Even a 10-year-old would then have been able to “spot the difference” and we could have then identified the actual payment and date.

The result was that HMRC wasted a lot of all our time over a six-month period because the office with the right computer failed to correspond.

Under the Direct Recovery of Debt proposals HMRC would have the power to deduct the “underpayment” (which of course did not exist) and we would then have to go to judicial review, ie engage a barrister to review whether HMRC has acted fairly.

Cost to us? In the region of £2,500 to £10,000. Absolute madness.

Nevertheless, the majority of comments made on other websites concern clients. John Mirow, on the ICAEW Tax Faculty website, said:

“We have just had the perfect example of why HMRC should not have these powers.

“Our client received a letter from HMRC debt management and banking demanding unpaid tax and interest of more than £21,000, referring to previous attempts to get the client to pay (although no previous demands had been received). After investigation, with help from the HMRC Agent helpline, we determined that the liability arose from an assessment raised for 2008/09 which had been paid in November 2012.”

On AccountingWeb, “ashbury” gave details of his experiences under the French version of the same power (HMRC are keen to stress that similar powers work well in other countries):

“I recently had the experience of the French tax man dipping into my bank account without consultation or warning of any kind after he said that I’d failed to respond to previous demands – demands that he’d sent to an address that I’ve had no connection with for over two years. Resolved, but only after he’d grabbed the cash that he thought he was entitled to, to my personal detriment and inconvenience.”

So why not write to your clients, and draw their attention to the new proposals, and to the epetition if they want to express their views?

Some accountants have already done that, and have had a tremendous response.
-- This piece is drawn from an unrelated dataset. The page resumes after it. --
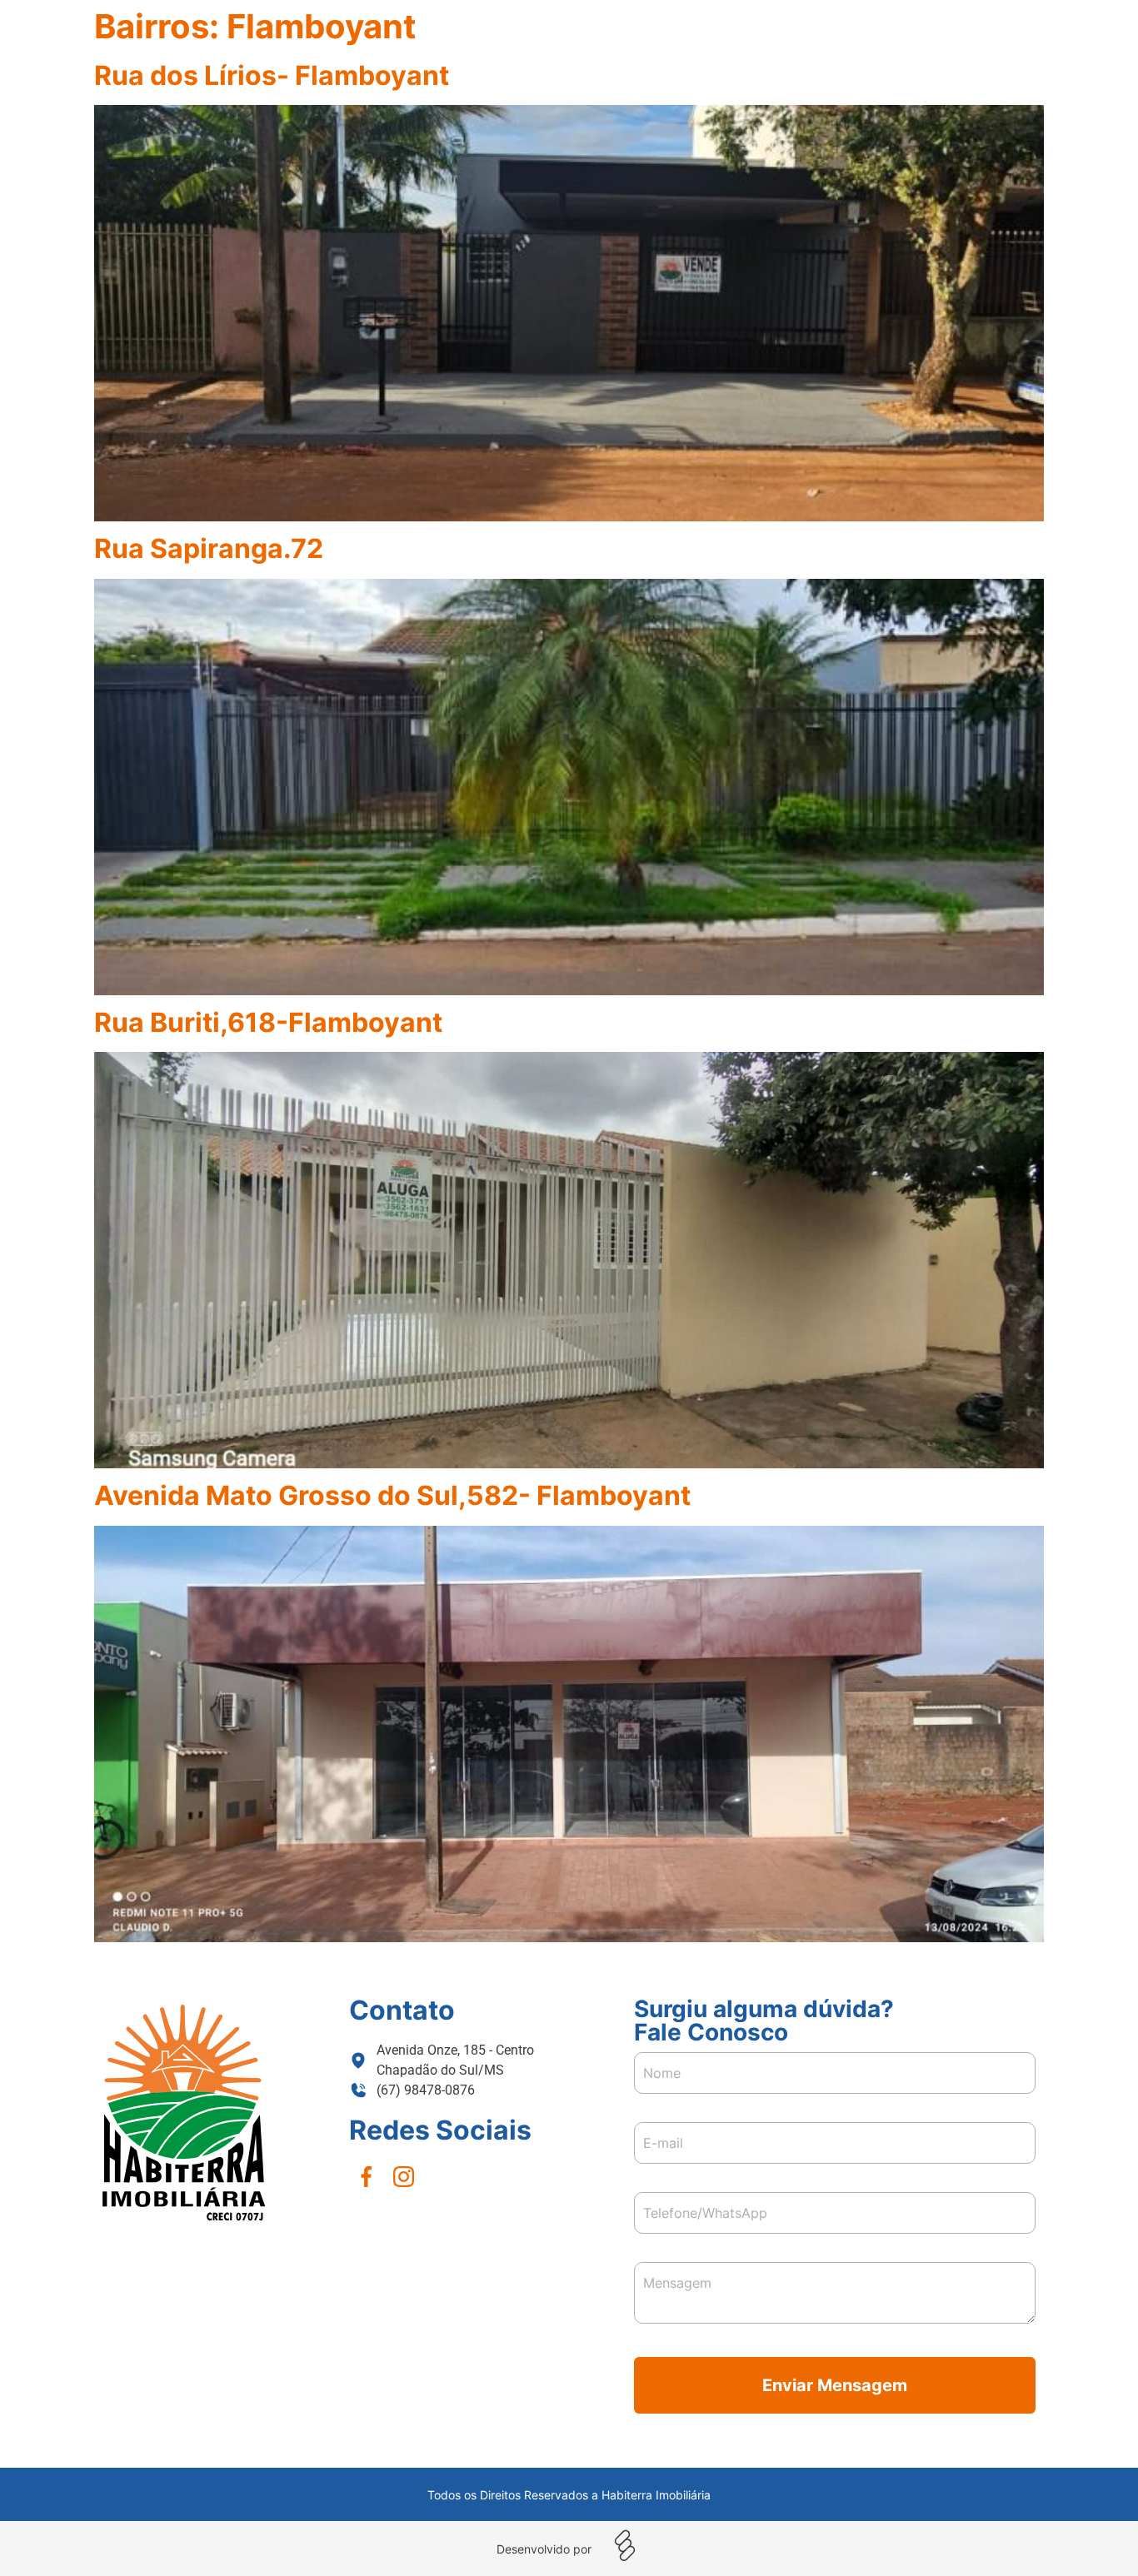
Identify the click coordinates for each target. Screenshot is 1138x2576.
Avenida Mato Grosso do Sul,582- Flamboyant (392, 1495)
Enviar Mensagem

Paul Aplin, a former ICAEW Tax Faculty chairman and a partner in a West Country practice has emailed a number of clients who have all been quick to sign the petition and to thank him for giving them an opportunity to express their concerns.

The comments he received included:

“Thanks for letting me know about this important issue”

“I agree with your stance entirely, and am glad to be asked to participate and lobby”

“With regard to the petition, now signed – I totally agree with your comments that this could be a very slippery slope”

“Will do. Totally agree with you, it’s outrageous”

So it turned out to be a very positive engagement with his clients, as well as gathering new signatures for the petition.

Why don’t you try emailing a small number of clients to test it out, and then if the response is positive send out a wider email?